A legislator who cites lawmakers' failure to eliminate or reduce business tax credits as a key reason the state's personal income tax wasn't reduced last year is proposing the incentives undergo a thorough review in the next two years.
“It is very clear that any effort to reduce state income taxes for all Oklahomans has run aground on the tax credit issue,” Rep. David Dank said. “We cannot give real tax relief to all while we continue to pass out hundreds of millions of dollars in questionable tax credits to a favored few.”
Dank, R-Oklahoma City, has filed legislation to establish criteria in the next two years that would govern all existing and future tax credits, with a firm sunset date of July 1, 2014, beyond which all tax credits would be changed, reauthorized or eliminated.
“My plan would take a deliberate look at every tax credit and put in place a permanent set of rules that would assure that any tax credit, now or in the future, would have to return real dollars to the state,” he said in a statement Friday.
Dank, who has been crusading to provide more accountability for tax credits and business incentives for seven years, has said that the best way to attract jobs to Oklahoma is to reduce and eventually eliminate the state's personal income tax instead of providing tax credits to certain industries and companies.
Dank said his approach would allow legislators elected last year to have two full sessions to deal with the issue.
House Bill 1369 would put in place a set of criteria that would govern existing or future tax credits. Criteria include stringent auditing; rigorous cost-benefit analysis; cost and time caps; and a requirement that any tax credit would create or sustain quality, permanent jobs. Dank said a primary goal will be ending the use of transferable tax credits that can be bought and sold.
HB 1372 would sunset all existing tax credits as of July 1, 2014. Dank said that date would give lawmakers time to examine each tax credit, change it to meet the new criteria or let it expire on the sunset date.
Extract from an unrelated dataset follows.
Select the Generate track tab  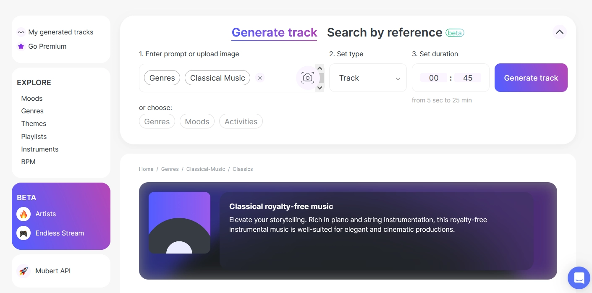[x=274, y=32]
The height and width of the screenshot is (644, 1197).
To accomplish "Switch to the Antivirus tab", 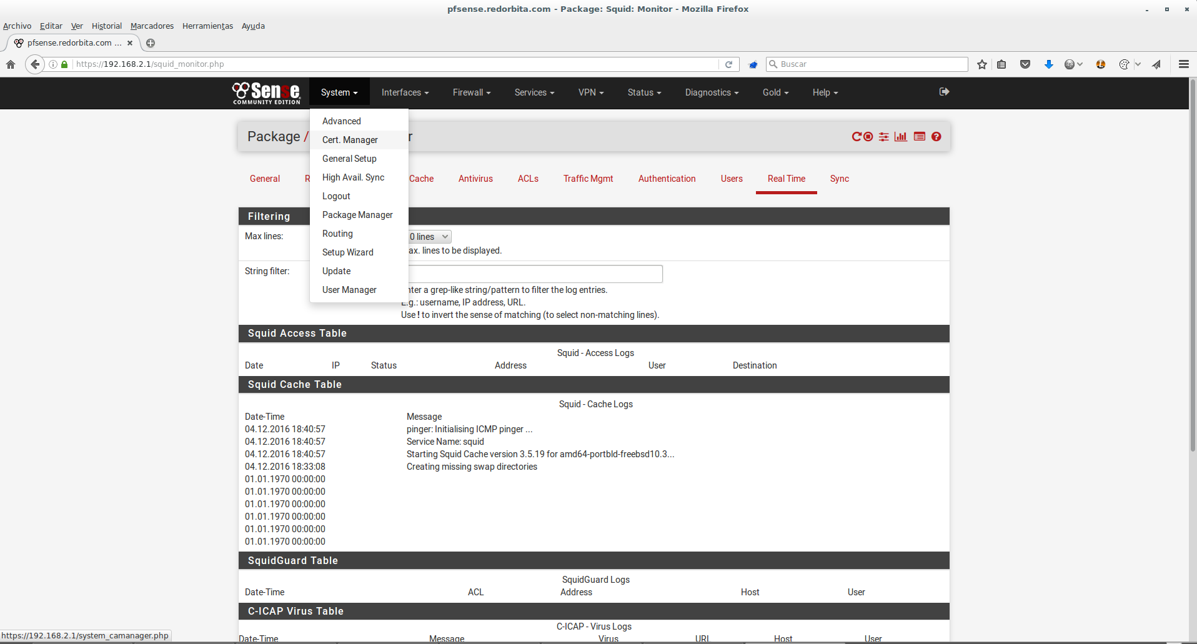I will tap(475, 179).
A House of Representatives committee is scheduled to take up both bills next week.
Related to income tax
Four proposals introduced last year basically called for cutting the top personal income tax rate of 5.25 percent by more than half, but the proposals depended on eliminating virtually all tax credits and deductions to help make up for lost revenue.
Gov. Mary Fallin earlier this week called on lawmakers to reduce the rate to 5 percent and use state revenues to make up the lost funds, estimated at $120 million annually when fully implemented.
Dank said the issue of state income tax relief is more important now because many Oklahoma taxpayers are likely to face higher federal income tax bills in 2013 as a result of the federal fiscal deficit.
Various pieces of legislation to change the way tax credits are issued were killed last year in committees. Legislation to end the transferability of tax credits failed in the House Budget Subcommittee on Revenue and Taxation. A bill in a House budget committee that would have extended the existing moratorium on tax credits also failed.